To become a confident articulate writer at A level takes some work, but as a starting point, here are a series of four short lessons (with PowerPoints). The lessons follow on from each other with further resources and activities contained within the ‘Going Deeper’ booklet. The materials are designed to be non-board specific and aim to cover the following things:

1. How to take notes - A YouTube clip included, and in light of this, students consider the poem Maude Clare and then apply this knowledge to The Explosion making notes of their own.

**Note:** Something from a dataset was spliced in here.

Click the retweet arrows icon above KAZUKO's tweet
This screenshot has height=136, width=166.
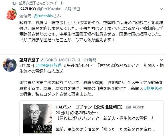point(15,3)

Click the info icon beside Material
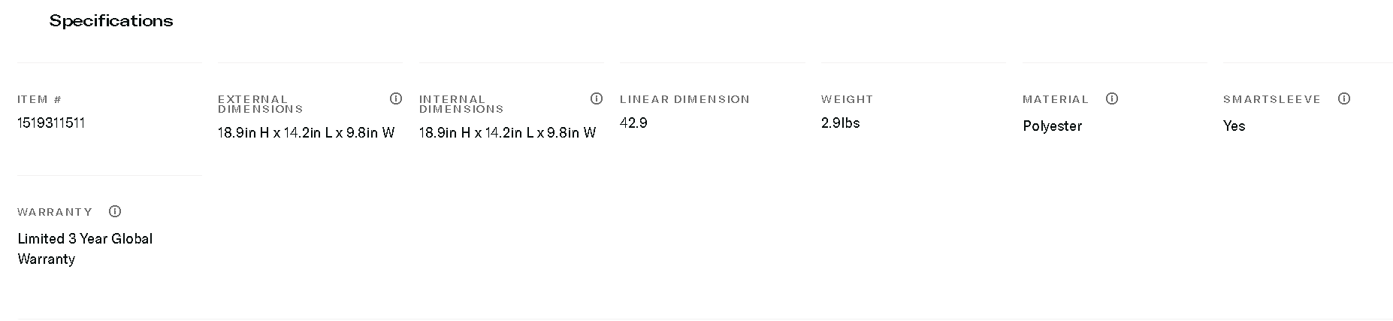pos(1112,98)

2. Textual knowledge - an obvious one, but so fundamentally important. As an examiner at both AS and A level, I frequently read responses from students who clearly don’t know the text very well and instead attempt to subvert the question to write about something they do know about, or even produce a pre-prepared essay response from memory. This never pays off!

3. Structure-in the PowerPoint, structure is considered with an extract from Othello as an example and some links to an RSC’s filmed rehearsal of a key scene.

4. Context. Returning back to Maude Clare from Session 1, students are taken through the relevant contexts of the poem and encouraged to link this to enhance their reading of the text. As is the case at GCSE, bolted on context rarely yields results.

These are simply starting points which give them a passport at the start of their A level studies– or, if you like, a way to put some petrol in the tank. Combined with knowledge of their destination and the will to keep driving forward, our new sixth formers will soon be travelling at the edges of the speed limit.